By using DNS lookups, the MITM problem with IP transactions could be mitigated by storing a public key in a DNS TXT record. This public key would be used for all future "reply" messages originating from that host. First time use would require a confirmation for acceptance of that public key; like with SSH. Should the "reply" message not match the accepted public key, then the host will be given an error.

Namecoin ID

This proposal uses the Namecoin blockchain to associate an alias with a bitcoin address. Bitcoin queries a namecoin node. This retreives the structured data containing the bitcoin address(es) associated with this alias.

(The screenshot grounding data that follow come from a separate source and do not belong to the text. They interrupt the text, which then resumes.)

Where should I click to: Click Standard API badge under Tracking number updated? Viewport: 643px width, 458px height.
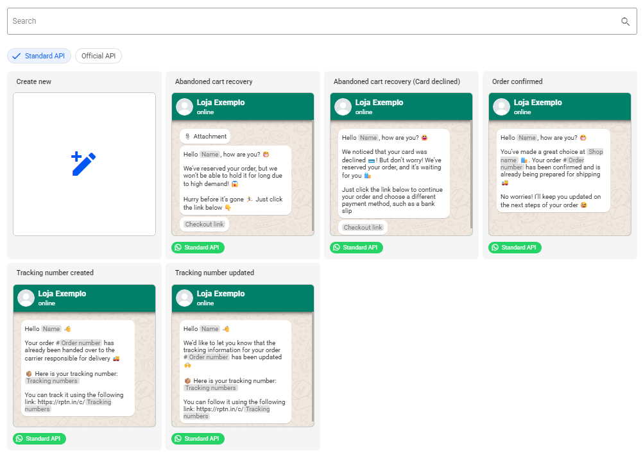click(x=198, y=439)
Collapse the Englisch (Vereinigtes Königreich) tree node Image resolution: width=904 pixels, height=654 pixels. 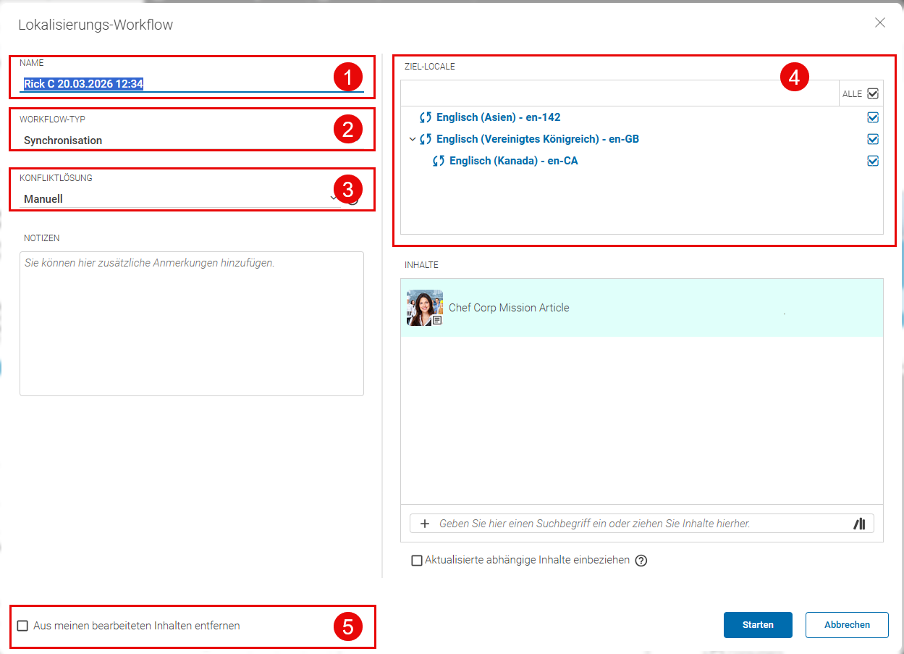(413, 139)
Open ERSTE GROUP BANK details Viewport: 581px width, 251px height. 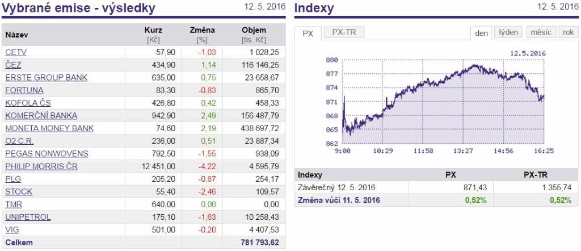[x=47, y=78]
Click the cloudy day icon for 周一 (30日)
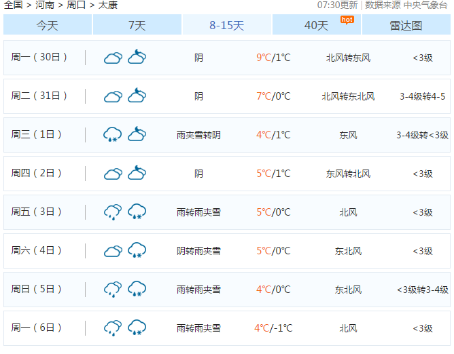The image size is (454, 354). (113, 58)
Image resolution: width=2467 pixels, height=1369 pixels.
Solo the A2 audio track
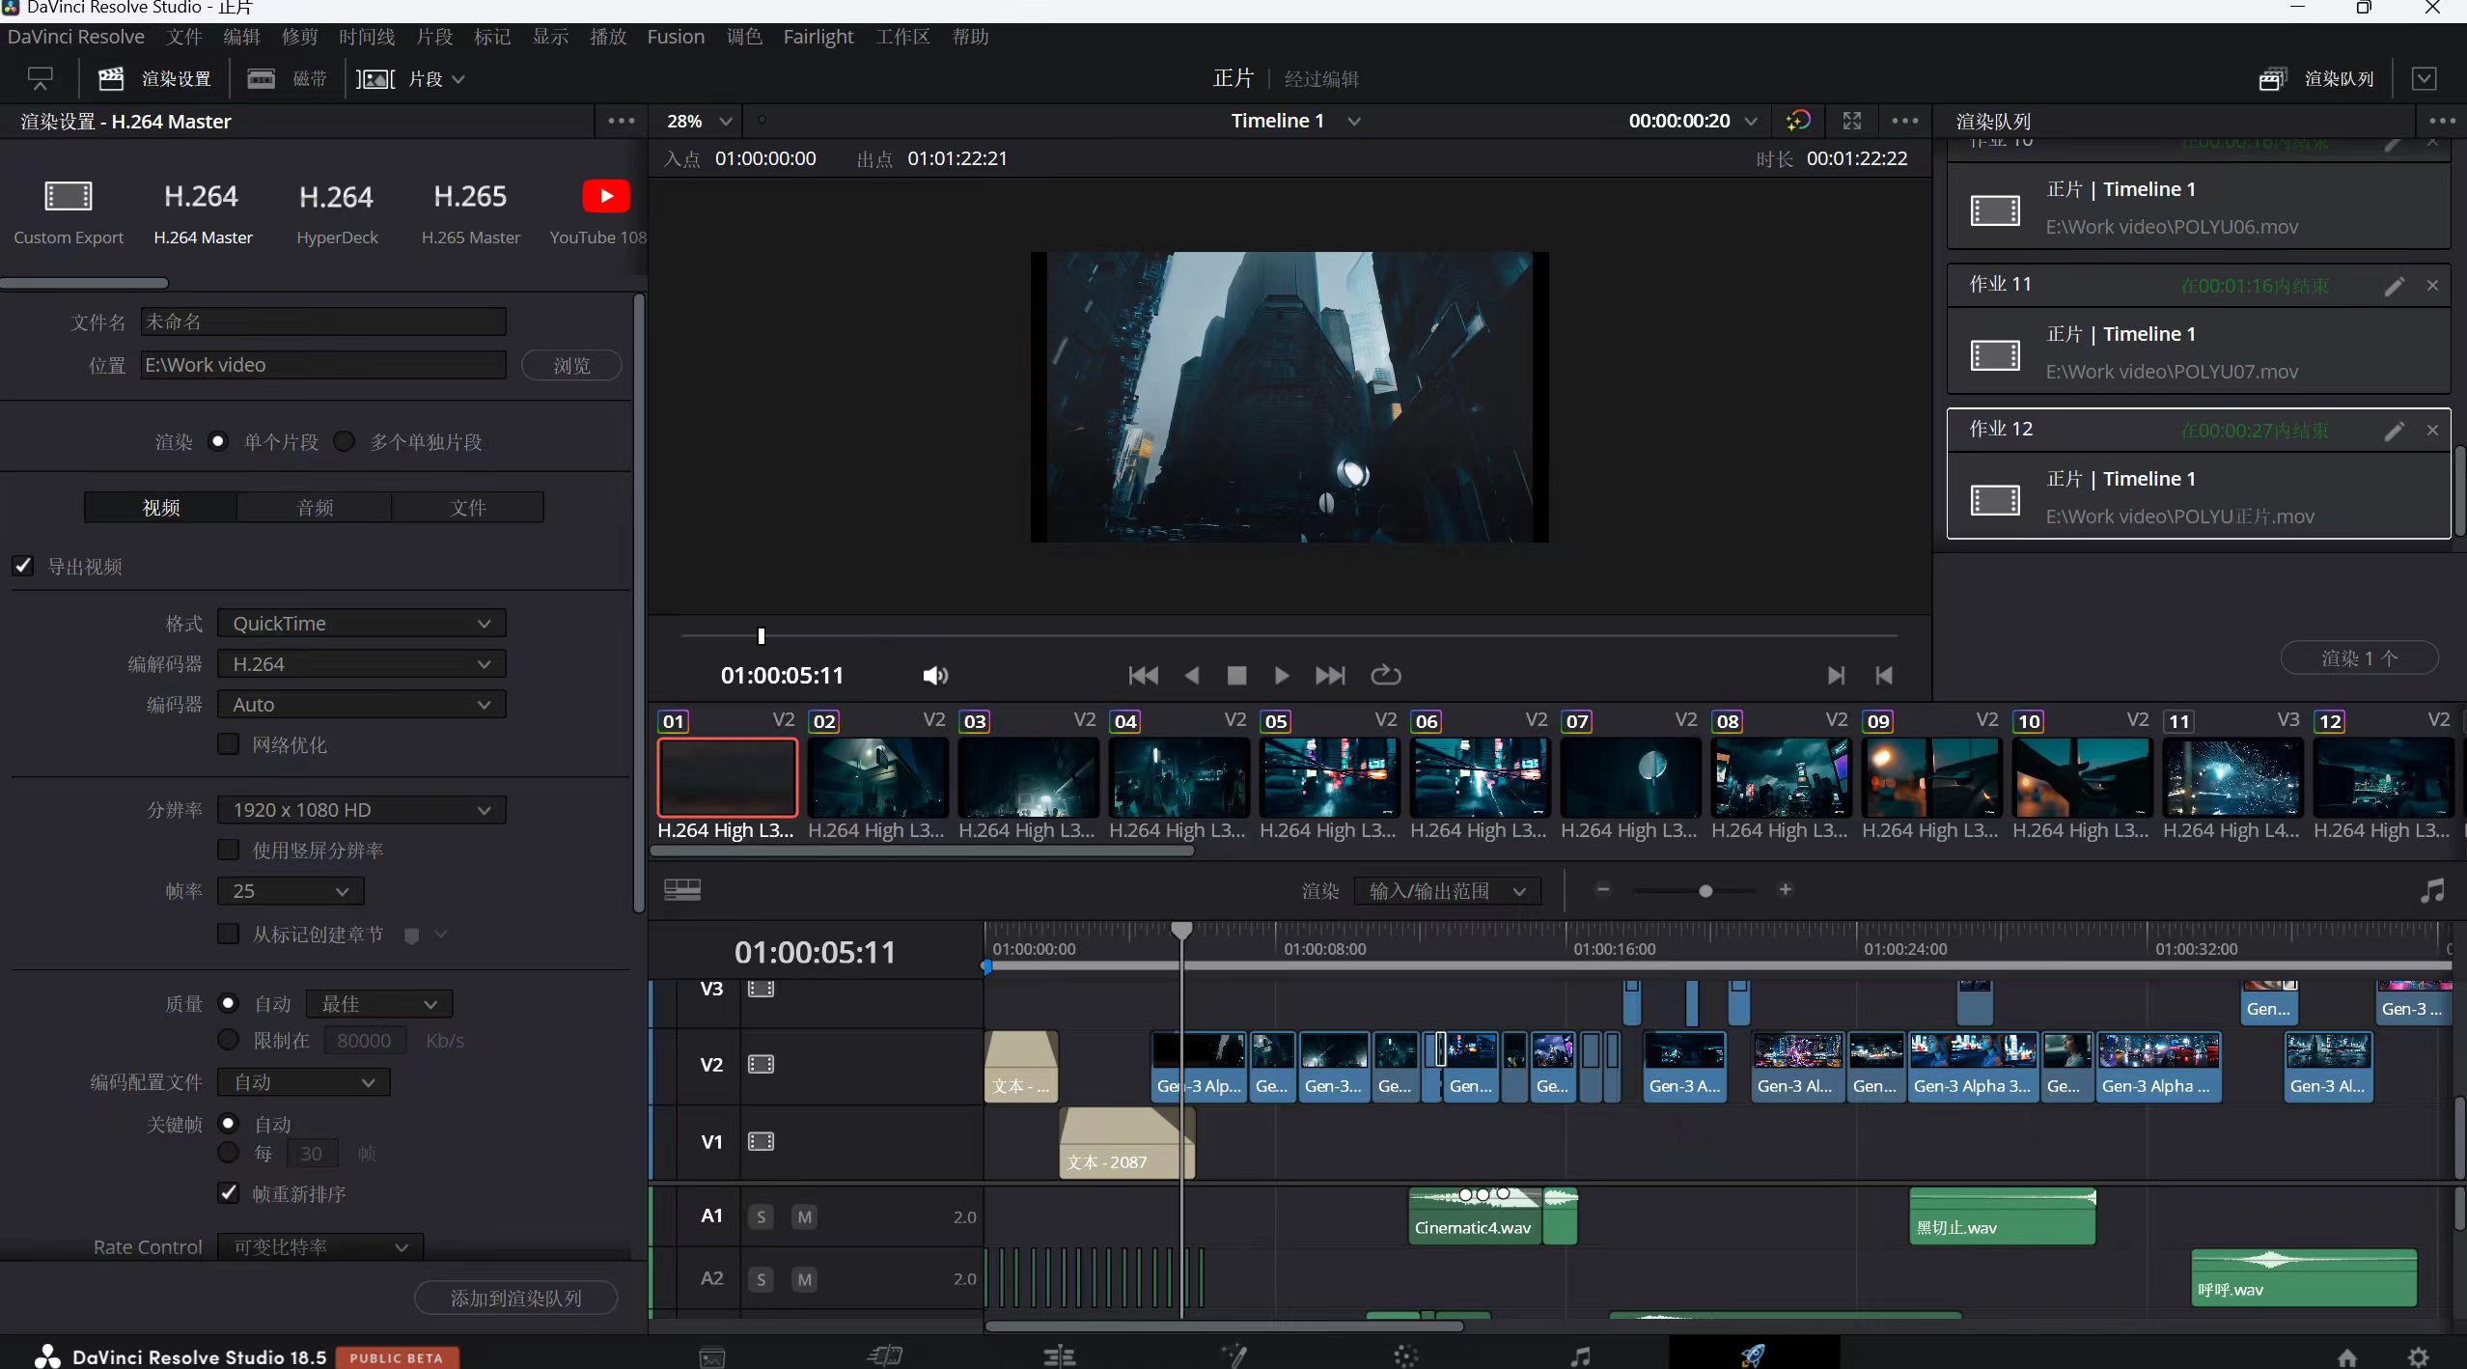tap(762, 1279)
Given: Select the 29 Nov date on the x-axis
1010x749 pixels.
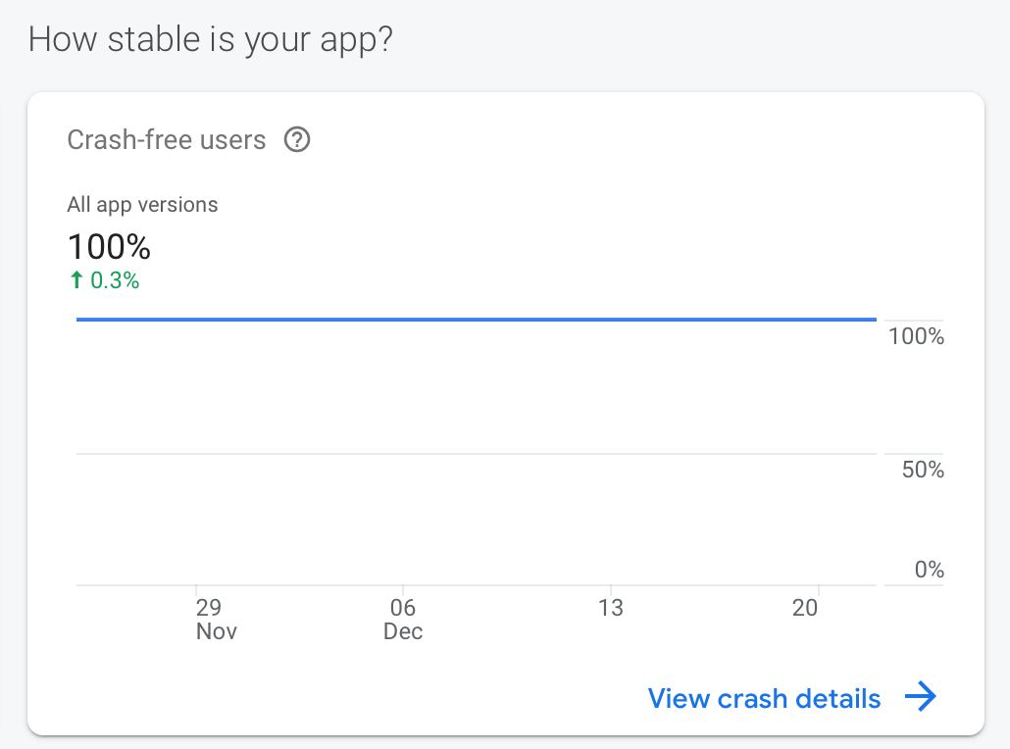Looking at the screenshot, I should coord(209,608).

Using a decentralised domain name system like Namecoin, means no external server or entity needs to be trusted unlike the other proposals listed here. This indicates a system with the advantage of having a high availability and ease of entry (no restrictions for users to create aliases).

Two examples are presented below. The first shows a simpler format, while the second shows several Bitcoin addresses in a structured format.

 $ namecoind name_show id/khal
 {
   "bitcoin" : "1KHAL8bUjnkMRMg9yd2dNrYnJgZGH8Nj6T"
 }

 $ namecoind name_show id/khal
 {
   "bitcoin" :
   {
     "default" : "1KHAL8bUjnkMRMg9yd2dNrYnJgZGH8Nj6T",
     "donation": "1J3EKMfboca3SESWGrQKESsG1MA9yK6vN4"
   }
 }

More possibilities :

  • Allow to securely use unsecured channels
You can put an url and a bitcoin address that will be used to sign the result. It means that a query to this url will return a bitcoin address and a signature. Bitcoin can then check (with the verify_message function) that the returned address has not been replaced by another one.

 $ namecoind name_show id/khal
 {
   "bitcoin" :
   {
     "url" : "http://merchant.com/bitcoin/getnewaddres/",
     "signedWith" : "1KHAL8bUjnkMRMg9yd2dNrYnJgZGH8Nj6T"
   }
 }

  • Allow to get a different address each time, or per user, per order, etc
 $ namecoind name_show id/khal
 {
   "bitcoin" :
   {
     "url" : "http://merchant.com/bitcoin/getaddres/{Your customer id}",
     "signedWith" : "1KHAL8bUjnkMRMg9yd2dNrYnJgZGH8Nj6T",
     "useOnce": false
   }
 }

In the above example, bitcoin will ask the user for "Your customer id" and replace that value in the url before making the http request. The merchant will receive the request and give the user a payment address associated with that customer.

Any text can be put into the brackets, allowing merchants to adapt it to all their needs.

  • Specification is extensible
New features can be added later to support uncovered cases.

See the specification of Namecoin ID for more informations.